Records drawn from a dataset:
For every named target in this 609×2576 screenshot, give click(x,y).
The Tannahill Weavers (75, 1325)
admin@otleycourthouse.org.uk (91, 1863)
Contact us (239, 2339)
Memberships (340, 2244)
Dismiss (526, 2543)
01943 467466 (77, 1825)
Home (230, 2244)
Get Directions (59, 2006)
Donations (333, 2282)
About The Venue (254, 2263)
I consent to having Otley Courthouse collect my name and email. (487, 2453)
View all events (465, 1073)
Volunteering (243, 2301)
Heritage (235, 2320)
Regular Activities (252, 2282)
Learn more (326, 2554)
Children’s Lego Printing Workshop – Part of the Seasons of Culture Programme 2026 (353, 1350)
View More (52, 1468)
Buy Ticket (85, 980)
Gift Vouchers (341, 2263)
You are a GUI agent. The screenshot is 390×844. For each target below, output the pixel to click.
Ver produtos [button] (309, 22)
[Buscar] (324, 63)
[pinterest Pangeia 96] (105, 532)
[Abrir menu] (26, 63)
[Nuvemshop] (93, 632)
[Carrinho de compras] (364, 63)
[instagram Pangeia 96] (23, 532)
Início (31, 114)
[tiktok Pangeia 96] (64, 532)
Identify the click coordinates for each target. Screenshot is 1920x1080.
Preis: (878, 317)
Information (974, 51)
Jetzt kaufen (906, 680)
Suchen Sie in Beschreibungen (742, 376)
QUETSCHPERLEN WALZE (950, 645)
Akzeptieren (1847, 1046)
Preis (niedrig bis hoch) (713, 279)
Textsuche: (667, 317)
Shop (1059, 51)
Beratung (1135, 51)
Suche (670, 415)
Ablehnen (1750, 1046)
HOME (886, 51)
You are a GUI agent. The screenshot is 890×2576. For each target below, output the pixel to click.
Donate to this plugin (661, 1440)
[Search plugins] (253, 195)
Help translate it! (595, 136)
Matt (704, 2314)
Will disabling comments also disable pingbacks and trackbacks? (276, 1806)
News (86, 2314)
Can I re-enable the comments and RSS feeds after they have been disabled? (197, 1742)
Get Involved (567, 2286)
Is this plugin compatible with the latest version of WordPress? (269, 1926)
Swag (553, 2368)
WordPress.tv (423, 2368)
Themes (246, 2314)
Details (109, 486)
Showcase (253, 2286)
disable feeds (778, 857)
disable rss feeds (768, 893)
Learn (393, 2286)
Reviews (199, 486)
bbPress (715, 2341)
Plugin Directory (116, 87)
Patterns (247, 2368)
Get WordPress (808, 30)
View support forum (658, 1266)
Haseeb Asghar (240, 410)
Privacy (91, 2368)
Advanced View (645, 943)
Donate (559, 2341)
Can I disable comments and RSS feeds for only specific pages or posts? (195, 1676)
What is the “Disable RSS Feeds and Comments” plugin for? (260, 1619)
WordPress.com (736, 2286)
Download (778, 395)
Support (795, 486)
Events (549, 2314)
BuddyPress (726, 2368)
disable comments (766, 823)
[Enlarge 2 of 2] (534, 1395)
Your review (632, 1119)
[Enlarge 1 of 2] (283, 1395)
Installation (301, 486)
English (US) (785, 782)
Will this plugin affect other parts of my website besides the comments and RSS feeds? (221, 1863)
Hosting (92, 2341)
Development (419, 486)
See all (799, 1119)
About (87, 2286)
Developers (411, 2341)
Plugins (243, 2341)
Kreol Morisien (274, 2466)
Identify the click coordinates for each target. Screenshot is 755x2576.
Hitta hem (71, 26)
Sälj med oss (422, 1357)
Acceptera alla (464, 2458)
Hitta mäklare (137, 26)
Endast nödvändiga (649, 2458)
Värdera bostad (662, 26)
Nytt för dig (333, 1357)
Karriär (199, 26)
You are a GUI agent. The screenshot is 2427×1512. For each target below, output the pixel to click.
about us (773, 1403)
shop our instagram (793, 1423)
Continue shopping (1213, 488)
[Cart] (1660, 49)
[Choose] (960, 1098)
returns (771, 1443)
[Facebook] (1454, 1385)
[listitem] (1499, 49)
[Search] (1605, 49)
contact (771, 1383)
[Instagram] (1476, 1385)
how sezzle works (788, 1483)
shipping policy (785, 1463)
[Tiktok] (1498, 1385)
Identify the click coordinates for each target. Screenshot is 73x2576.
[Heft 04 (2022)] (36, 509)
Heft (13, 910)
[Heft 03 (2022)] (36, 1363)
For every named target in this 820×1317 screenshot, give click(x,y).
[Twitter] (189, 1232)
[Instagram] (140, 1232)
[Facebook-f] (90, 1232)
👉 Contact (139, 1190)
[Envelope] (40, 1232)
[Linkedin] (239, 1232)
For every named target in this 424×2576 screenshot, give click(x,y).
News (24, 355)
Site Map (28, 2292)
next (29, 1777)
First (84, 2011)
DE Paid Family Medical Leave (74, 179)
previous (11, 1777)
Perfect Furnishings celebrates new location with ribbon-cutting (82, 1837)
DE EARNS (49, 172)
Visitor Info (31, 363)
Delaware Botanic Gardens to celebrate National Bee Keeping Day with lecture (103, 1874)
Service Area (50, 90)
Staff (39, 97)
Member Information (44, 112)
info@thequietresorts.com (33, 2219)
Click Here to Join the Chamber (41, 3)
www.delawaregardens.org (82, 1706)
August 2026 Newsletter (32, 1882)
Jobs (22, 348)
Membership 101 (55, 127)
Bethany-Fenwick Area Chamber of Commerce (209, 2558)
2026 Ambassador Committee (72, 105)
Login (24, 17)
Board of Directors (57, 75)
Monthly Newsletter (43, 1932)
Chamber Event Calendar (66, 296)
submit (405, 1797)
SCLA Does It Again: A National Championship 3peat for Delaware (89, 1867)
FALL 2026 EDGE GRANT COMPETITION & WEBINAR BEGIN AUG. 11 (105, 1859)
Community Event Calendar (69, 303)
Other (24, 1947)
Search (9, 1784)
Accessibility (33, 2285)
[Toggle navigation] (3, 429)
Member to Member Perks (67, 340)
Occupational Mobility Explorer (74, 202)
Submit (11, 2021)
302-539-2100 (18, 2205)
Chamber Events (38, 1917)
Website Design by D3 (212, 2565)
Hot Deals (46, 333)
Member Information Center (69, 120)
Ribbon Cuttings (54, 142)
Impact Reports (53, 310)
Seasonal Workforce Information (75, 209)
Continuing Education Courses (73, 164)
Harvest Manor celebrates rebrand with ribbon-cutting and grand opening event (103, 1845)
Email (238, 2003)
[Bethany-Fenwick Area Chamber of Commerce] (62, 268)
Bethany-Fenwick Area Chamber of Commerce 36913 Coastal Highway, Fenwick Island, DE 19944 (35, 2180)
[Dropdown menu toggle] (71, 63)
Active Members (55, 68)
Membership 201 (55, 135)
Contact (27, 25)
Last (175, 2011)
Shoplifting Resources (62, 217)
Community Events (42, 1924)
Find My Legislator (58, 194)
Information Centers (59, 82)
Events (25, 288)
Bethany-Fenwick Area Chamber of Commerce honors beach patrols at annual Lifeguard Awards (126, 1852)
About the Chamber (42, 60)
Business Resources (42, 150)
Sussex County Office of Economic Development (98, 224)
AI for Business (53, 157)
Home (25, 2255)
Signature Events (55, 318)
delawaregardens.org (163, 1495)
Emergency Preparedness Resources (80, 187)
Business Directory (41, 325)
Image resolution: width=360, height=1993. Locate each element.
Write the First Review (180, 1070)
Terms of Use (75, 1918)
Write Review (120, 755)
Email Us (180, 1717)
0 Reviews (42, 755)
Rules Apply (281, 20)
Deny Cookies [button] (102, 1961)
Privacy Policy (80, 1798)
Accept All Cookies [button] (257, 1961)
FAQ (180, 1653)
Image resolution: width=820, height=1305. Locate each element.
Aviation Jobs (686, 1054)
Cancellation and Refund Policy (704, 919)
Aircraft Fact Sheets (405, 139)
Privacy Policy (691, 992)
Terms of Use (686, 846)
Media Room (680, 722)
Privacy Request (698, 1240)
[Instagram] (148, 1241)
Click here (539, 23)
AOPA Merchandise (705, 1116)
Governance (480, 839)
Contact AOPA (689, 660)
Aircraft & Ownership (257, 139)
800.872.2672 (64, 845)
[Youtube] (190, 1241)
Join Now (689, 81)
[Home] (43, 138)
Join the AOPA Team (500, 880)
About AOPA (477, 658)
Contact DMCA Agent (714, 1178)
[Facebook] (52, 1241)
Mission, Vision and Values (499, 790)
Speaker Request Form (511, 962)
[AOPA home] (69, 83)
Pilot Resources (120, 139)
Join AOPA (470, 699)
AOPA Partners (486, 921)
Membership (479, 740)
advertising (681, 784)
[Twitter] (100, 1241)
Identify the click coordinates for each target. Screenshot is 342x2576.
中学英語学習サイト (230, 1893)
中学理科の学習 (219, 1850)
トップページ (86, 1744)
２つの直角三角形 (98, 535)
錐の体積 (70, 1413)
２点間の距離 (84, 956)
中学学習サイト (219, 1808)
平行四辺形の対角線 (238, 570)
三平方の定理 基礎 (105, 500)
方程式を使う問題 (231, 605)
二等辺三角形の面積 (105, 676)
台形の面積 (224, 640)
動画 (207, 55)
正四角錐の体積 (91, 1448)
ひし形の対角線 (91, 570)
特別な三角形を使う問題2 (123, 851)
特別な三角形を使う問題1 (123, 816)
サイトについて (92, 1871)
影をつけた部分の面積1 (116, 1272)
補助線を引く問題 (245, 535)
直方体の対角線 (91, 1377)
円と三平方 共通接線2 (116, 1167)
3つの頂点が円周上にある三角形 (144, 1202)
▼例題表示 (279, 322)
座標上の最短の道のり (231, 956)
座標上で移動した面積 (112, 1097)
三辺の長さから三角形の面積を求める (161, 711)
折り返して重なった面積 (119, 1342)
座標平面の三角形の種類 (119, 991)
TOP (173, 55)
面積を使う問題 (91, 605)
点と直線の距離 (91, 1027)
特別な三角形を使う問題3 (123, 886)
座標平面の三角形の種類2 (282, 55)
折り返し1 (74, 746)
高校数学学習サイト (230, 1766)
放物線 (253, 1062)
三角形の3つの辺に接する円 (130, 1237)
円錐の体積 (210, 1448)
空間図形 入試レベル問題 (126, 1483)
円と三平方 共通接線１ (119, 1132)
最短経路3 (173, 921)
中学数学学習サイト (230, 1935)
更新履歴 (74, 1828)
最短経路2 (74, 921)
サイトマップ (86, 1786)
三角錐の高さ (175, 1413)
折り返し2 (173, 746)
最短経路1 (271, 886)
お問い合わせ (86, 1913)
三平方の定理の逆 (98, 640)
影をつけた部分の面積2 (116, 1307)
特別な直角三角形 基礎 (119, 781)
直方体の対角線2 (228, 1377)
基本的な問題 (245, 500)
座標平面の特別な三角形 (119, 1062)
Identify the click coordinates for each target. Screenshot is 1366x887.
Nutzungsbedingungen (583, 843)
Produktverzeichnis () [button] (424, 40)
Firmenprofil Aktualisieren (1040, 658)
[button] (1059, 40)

--- What is required ---
Copy all lines from the data above that contain the word "Request".

--- Your response ---
Privacy Request (698, 1240)
Speaker Request Form (511, 962)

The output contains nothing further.